Similarly, those who sweat a lot due to natural causes (physical effort, heat) may also feel the need of drinking too much water, which is understandable. On the other hand, regular people with regular brain activity and workout routines, sedentary people and those who live in moderate climates will not feel the exact need of drinking water constantly.
The same researcher comes to bust other myths regarding water consumption, including the fact that drinking water will diminish headaches and will benefit your skin by making it more elastic and even.
Again, there are no concluding arguments that lead to these assumptions. No relevant statistic data was conceived after conducting such studies, leading to the fact that these axioms are only promoted as myths and have little to none medical background. Although there is proof regarding the fact that dehydration can cause skin affections, drinking large amounts of water will not automatically recover its structure and determine it to become more even, with less signs of aging or other skin affections.
As for reducing headaches, drinking water may become beneficial more as a placebo effect.
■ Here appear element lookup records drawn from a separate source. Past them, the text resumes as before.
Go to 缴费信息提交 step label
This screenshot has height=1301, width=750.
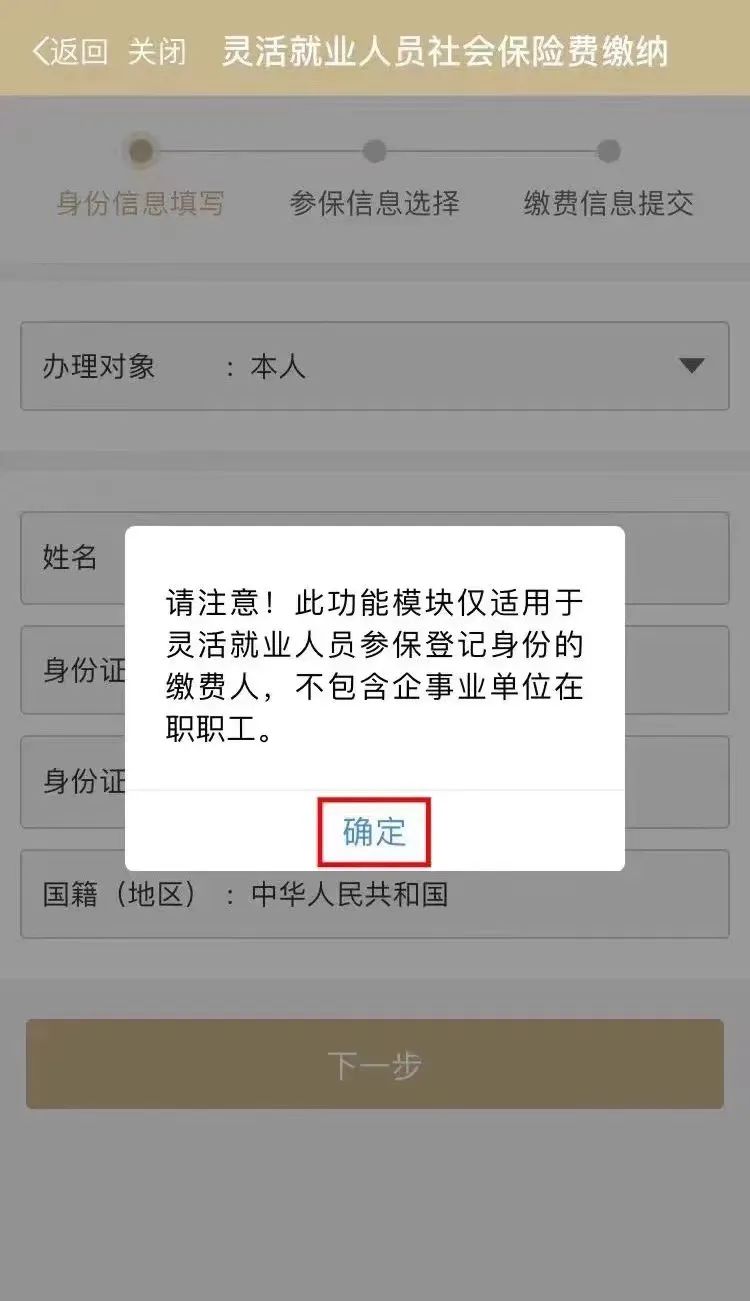click(608, 204)
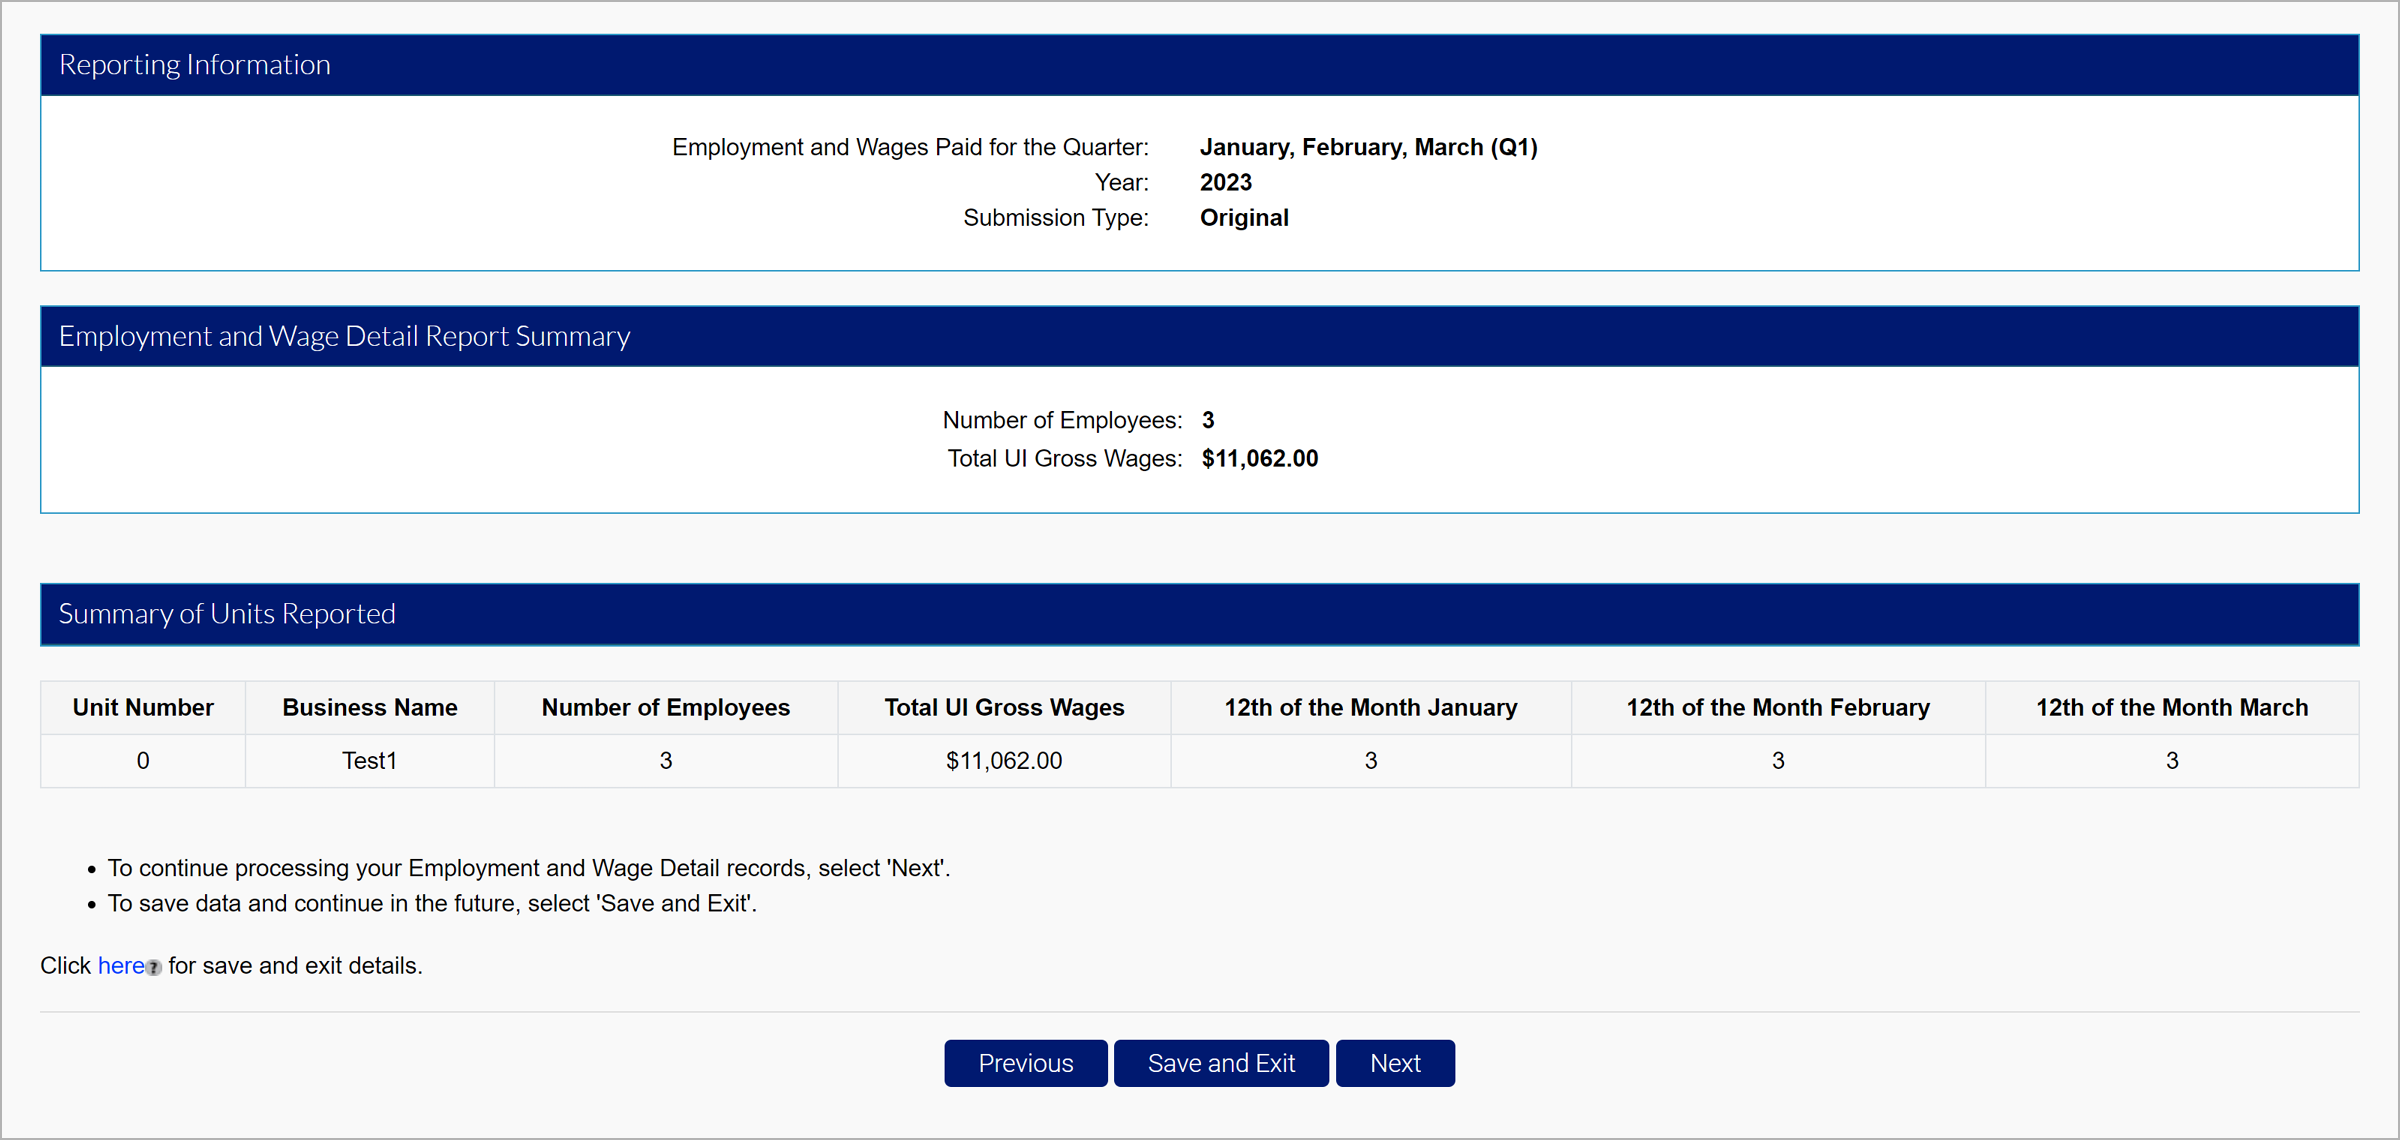Select the Reporting Information section header
Screen dimensions: 2400x1140
(x=195, y=65)
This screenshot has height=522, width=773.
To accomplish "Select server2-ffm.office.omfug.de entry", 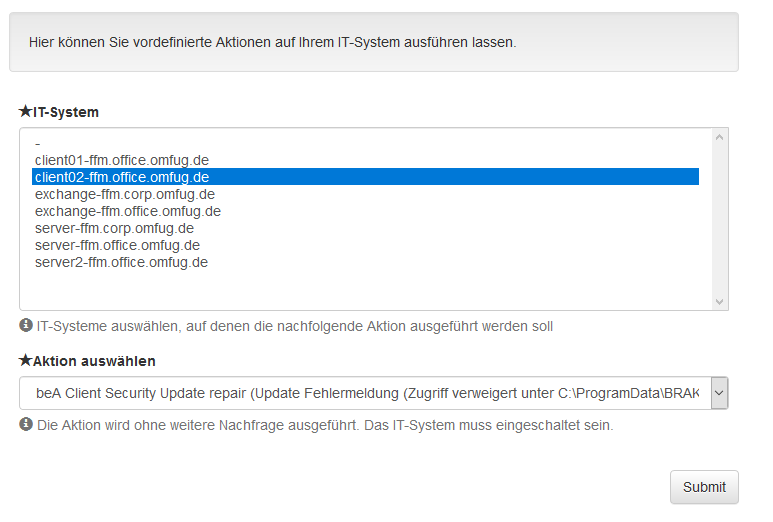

However, there are conclusive studies showing that those who work during the night require a larger amount of water in order to keep them focused and healthy. But this is due to the fact that, biologically, all humans are programmed to rest during the night, thus, any cerebral activity needs to be liquidly sustained.
To conclude, water in excess, just like any other thing, can lead to further health issues. There is such thing as drinking too much water and harming yourself in the process. Most recent studies claim that people should only drink water when they feel thirsty and for as long as they have the sensation. Drinking water will not increase the focusing power or determine your skin to glow and become more even. Similar, drinking water will not increase or sustain your brain activity during the night. Last, but not least, people should bear in mind that there are large quantities of water in the foods we consume as well.
Thus, apart from those 8 glasses of water drank daily, one also gathers more water from fresh fruits and vegetables, soups, coffee, tea, and even alcohol. In fact, all foods digested contain a smaller or larger amount of water. Our kidneys are designed to eliminate around 1,5 liters of liquid through urine in 24 hours, but that does not mean you should immediately fill in your body with the exact same quantity of water.